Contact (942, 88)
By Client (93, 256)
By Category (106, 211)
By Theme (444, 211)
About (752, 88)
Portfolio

==

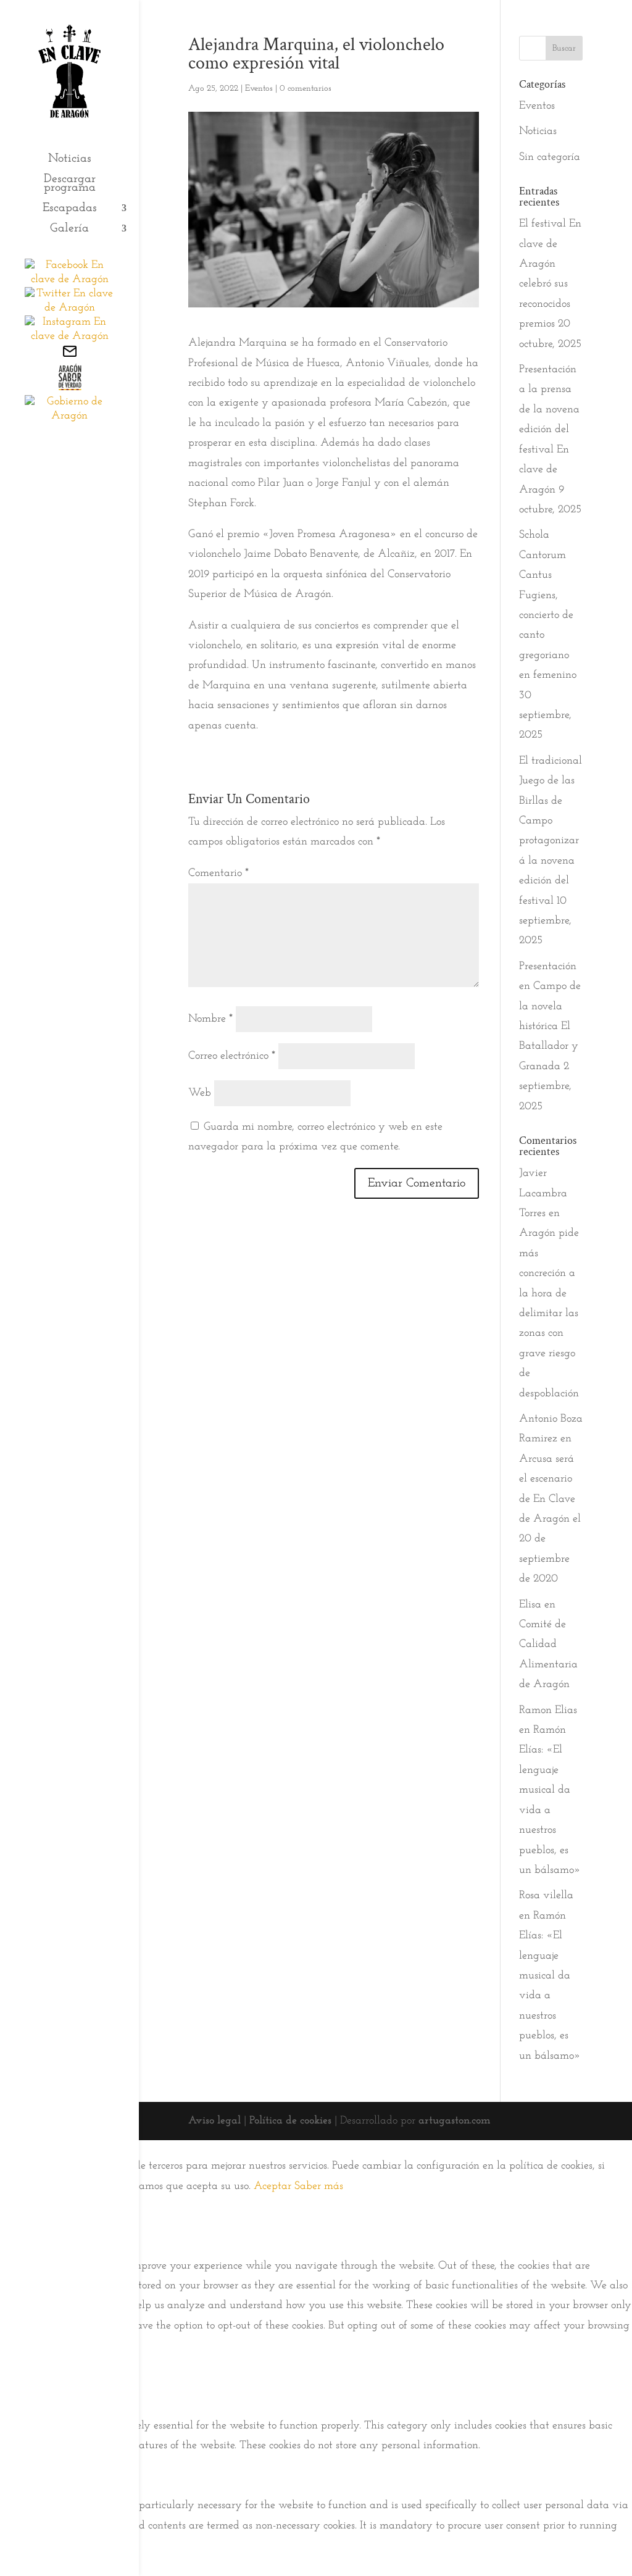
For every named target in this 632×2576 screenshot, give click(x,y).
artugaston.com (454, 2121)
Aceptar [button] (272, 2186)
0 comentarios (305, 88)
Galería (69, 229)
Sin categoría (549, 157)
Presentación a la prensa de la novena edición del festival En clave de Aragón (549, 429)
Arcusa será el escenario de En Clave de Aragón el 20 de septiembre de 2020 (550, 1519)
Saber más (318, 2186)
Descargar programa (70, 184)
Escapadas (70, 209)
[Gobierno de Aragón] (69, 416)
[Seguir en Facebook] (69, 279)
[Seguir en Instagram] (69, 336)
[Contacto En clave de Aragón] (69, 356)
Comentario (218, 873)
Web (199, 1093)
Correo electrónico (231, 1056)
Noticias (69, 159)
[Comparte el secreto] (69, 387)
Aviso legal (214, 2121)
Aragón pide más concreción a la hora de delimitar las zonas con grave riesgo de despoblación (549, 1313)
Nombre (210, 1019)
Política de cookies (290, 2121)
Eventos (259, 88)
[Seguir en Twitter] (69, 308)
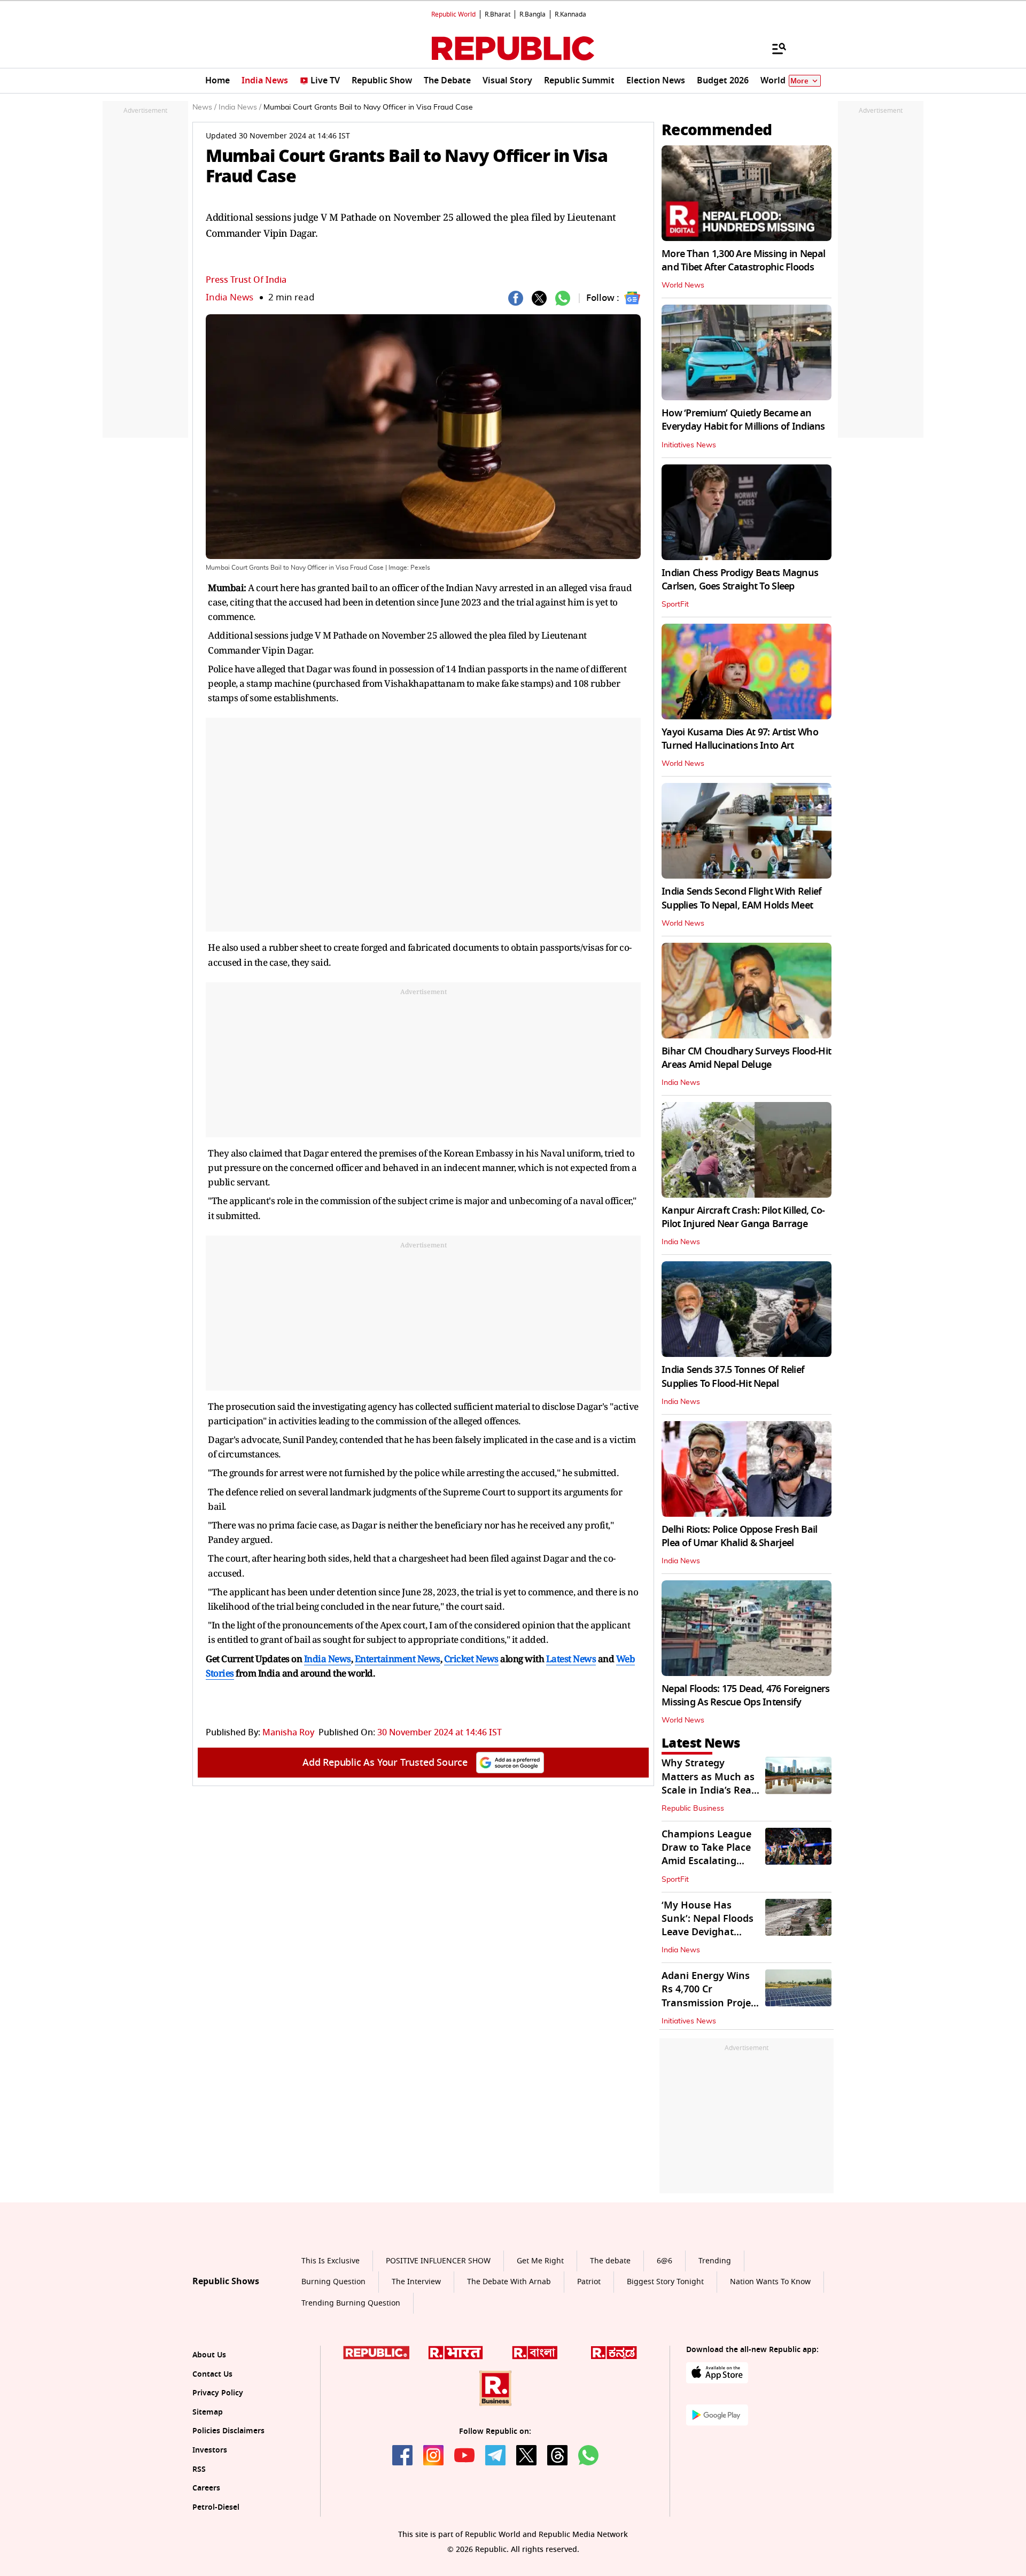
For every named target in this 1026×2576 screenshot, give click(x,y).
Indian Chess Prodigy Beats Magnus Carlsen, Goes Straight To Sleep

### EXERCISE AIM
Considering the records above, count the lines where the string "every" occurs and return that number alone.

### TASK RESPONSE
2